As I have already written, the question of commenting on the code is better solved based on the needs of the company, but it is better to live with the commented code.
Test coverage
It is not necessary to describe the need and role of automatic tests for a project, because this is the topic of a separate article. But this is a very important characteristic of code quality. The level of coverage is read as the ratio of the number of covered code elements to the number of all existing ones. Depending on what is meant as a code element, the following types of coverage are often distinguished:
- file coverage - here you need to determine how to understand that the file is covered with tests: often the file is covered if the test got into the file and executed at least one line of code from the file. Therefore, this metric is used extremely rarely, but it still has the right to exist.

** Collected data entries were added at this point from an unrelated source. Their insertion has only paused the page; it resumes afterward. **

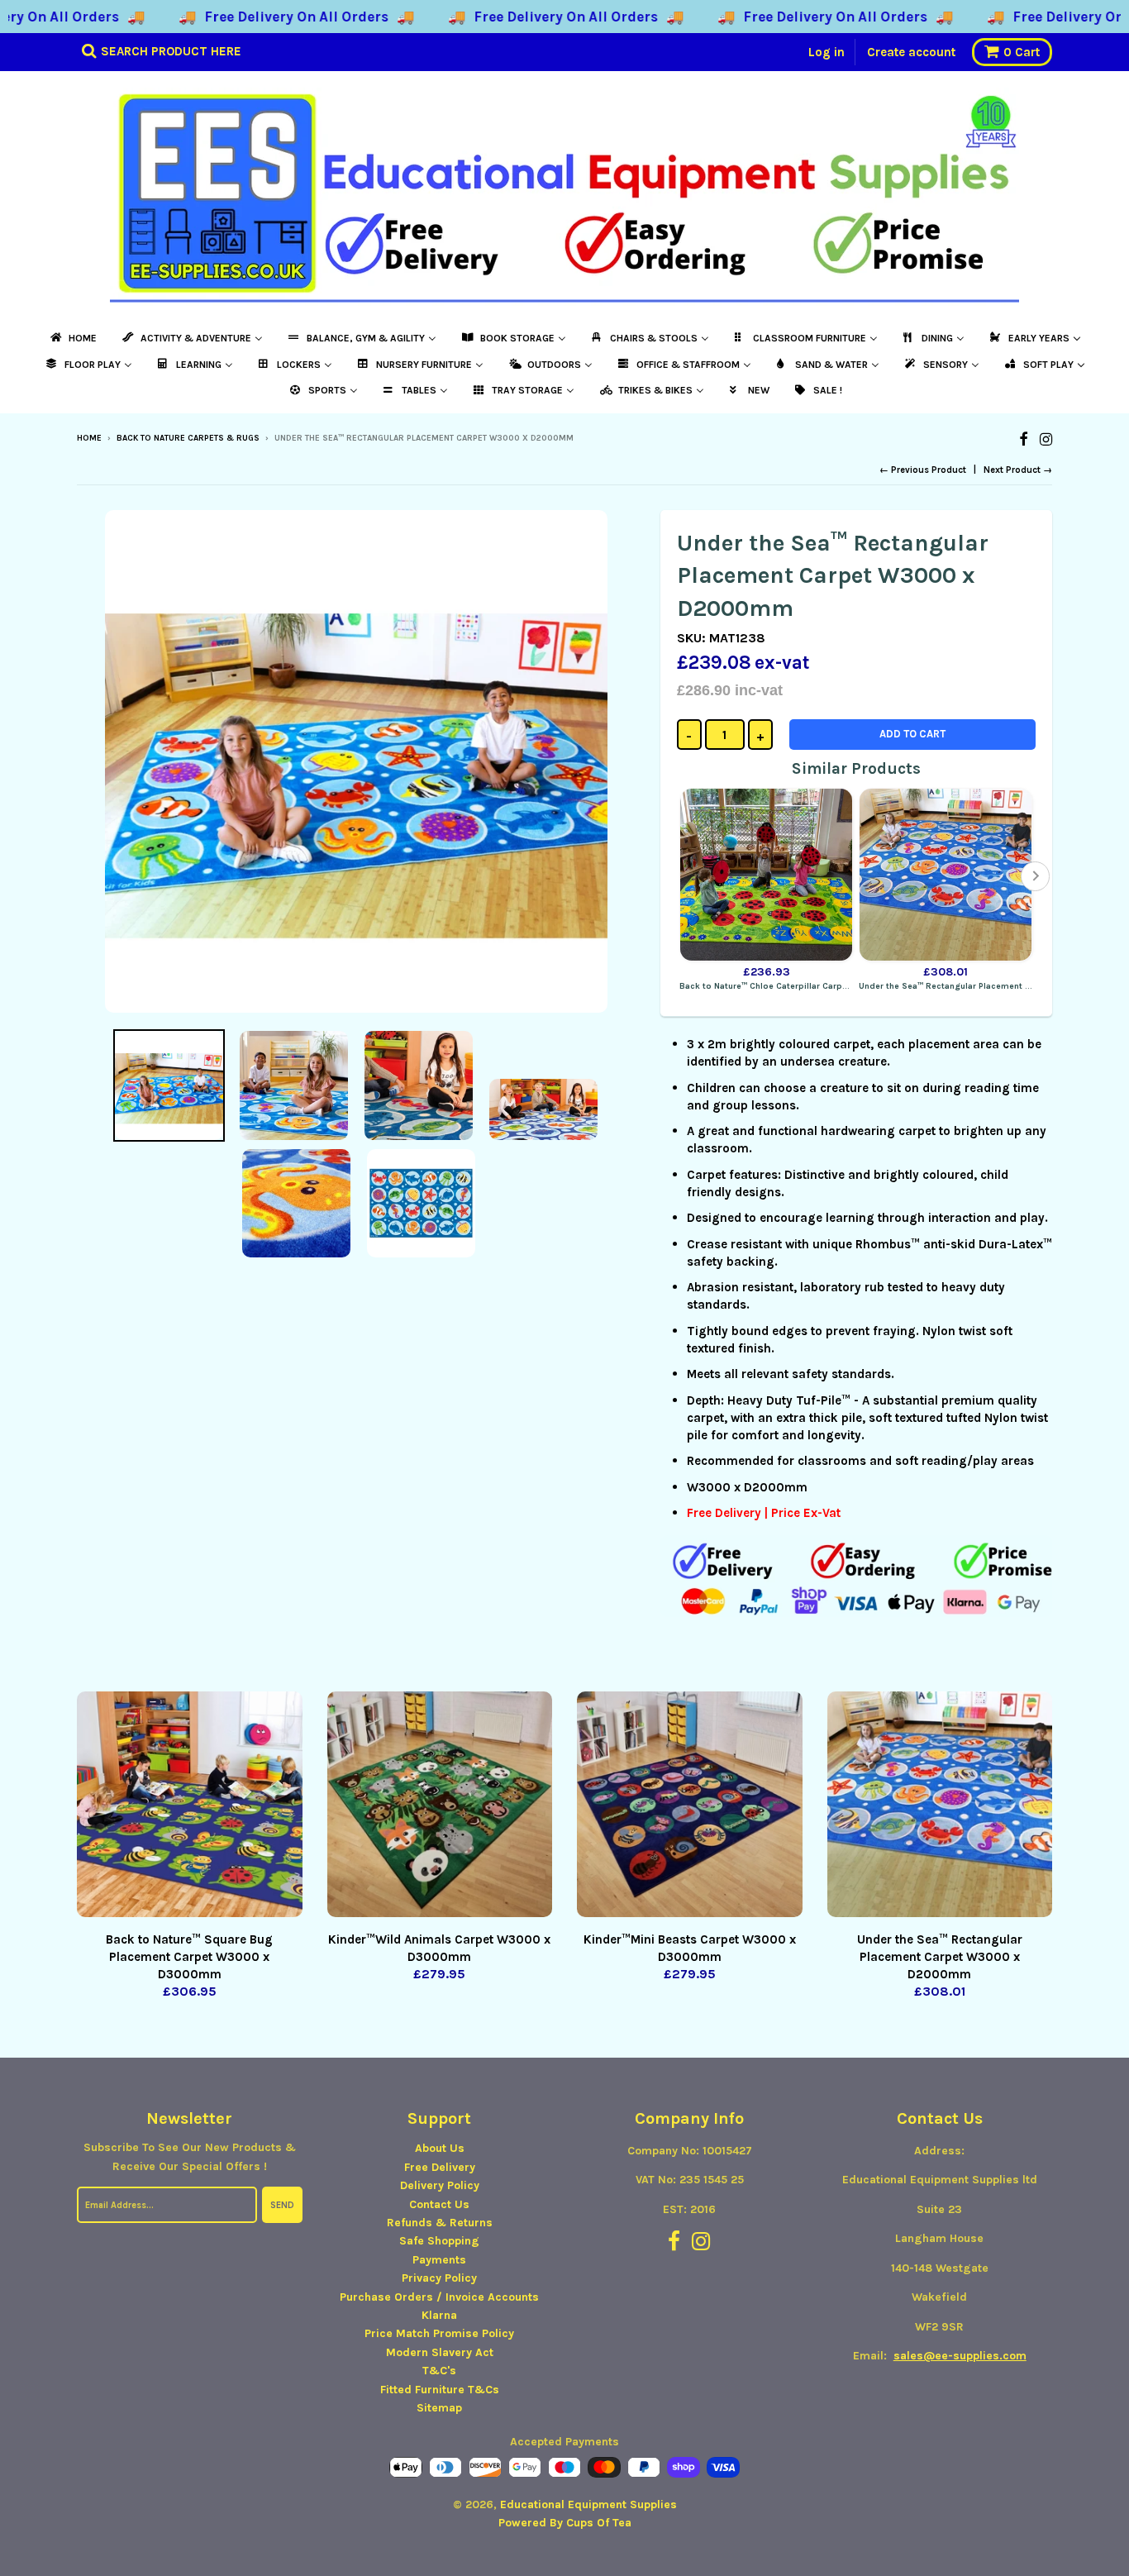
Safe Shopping (439, 2241)
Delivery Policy (439, 2185)
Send (282, 2205)
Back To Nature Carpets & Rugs (188, 438)
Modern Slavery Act (439, 2352)
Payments (439, 2260)
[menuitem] (72, 338)
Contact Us (439, 2204)
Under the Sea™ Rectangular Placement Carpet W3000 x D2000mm (939, 1957)
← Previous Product (922, 470)
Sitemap (439, 2408)
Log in (826, 52)
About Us (439, 2148)
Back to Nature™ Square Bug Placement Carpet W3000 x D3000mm (189, 1957)
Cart (1021, 52)
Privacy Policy (439, 2278)
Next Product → (1018, 470)
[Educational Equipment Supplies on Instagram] (1046, 439)
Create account (911, 52)
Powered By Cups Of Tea (564, 2523)
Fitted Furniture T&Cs (439, 2390)
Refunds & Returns (440, 2223)
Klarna (439, 2315)
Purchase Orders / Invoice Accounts (439, 2297)
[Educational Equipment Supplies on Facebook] (1023, 439)
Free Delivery (439, 2167)
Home (89, 438)
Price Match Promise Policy (439, 2333)
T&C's (439, 2371)
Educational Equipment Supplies (588, 2504)
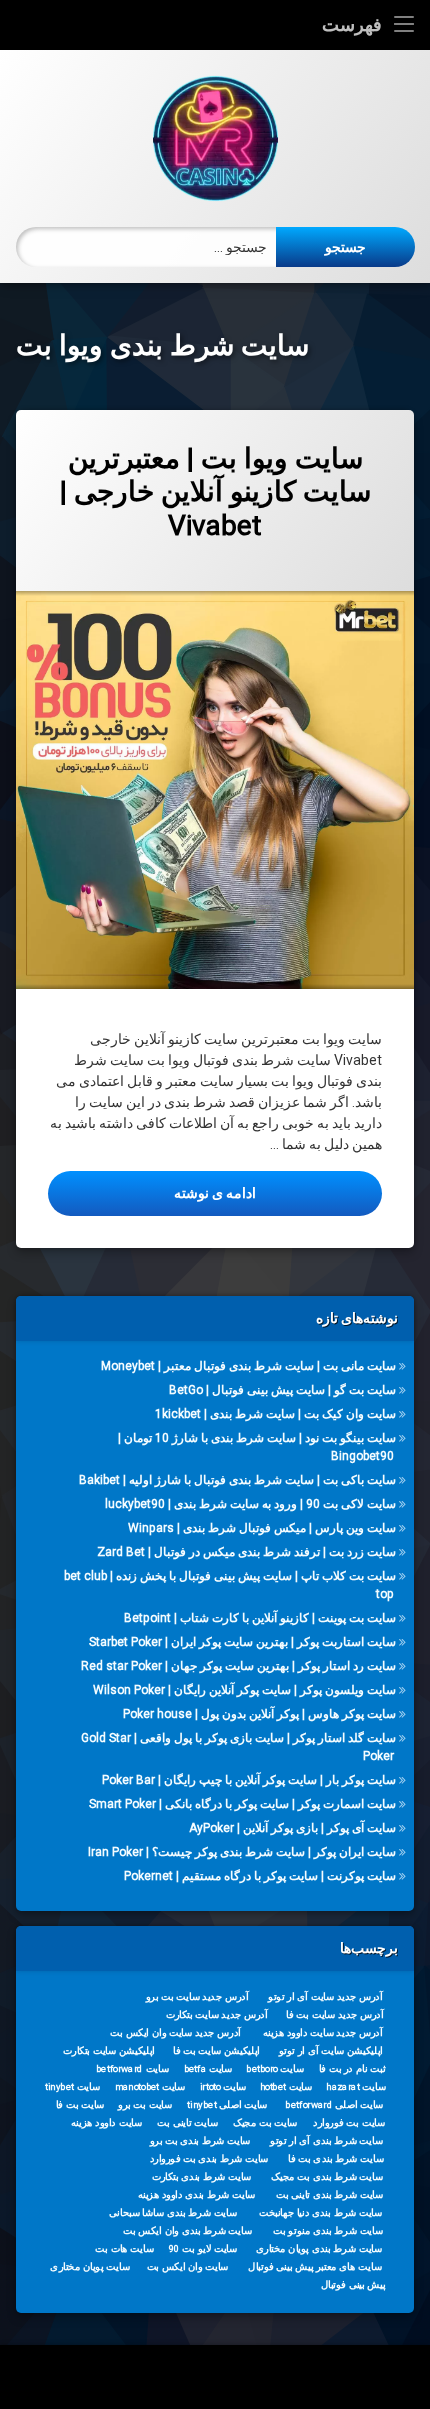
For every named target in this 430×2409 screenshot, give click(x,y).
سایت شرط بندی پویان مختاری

- class coverage - similarly with file coverage, only class coverage :). Also rarely used.
- The coverage of methods is the same method of calculating metrics. True method coverage can be more widely spread: if you have a rule on a project to cover each method with at least one test, then with this metric you can quickly find code that does not comply with the rules.
- row coverage is one of the most commonly used coverage metrics. The same method of calculus, only for ob'ek taken a line.
- the branch coverage is the same, respectively, branching is taken for the element. To achieve a good indicator for this metric is worth the greatest effort. By this metric, one can judge how conscientiously the programmer approached the test coverage.
- total coverage is the coverage metric whereby not one element but several are taken into account in the calculations. Most often use the total coverage of rows and branches.
The higher the coverage of the code with tests, the lower the risk of breaking part of the system and leaving it unnoticed.
Instead of conclusion
The list presented here is not complete, but it may be quite enough to maintain the code in a qualitative state. All these characteristics are included in static code analysis and it is good practice to automate this process. I hope for someone the article will be useful.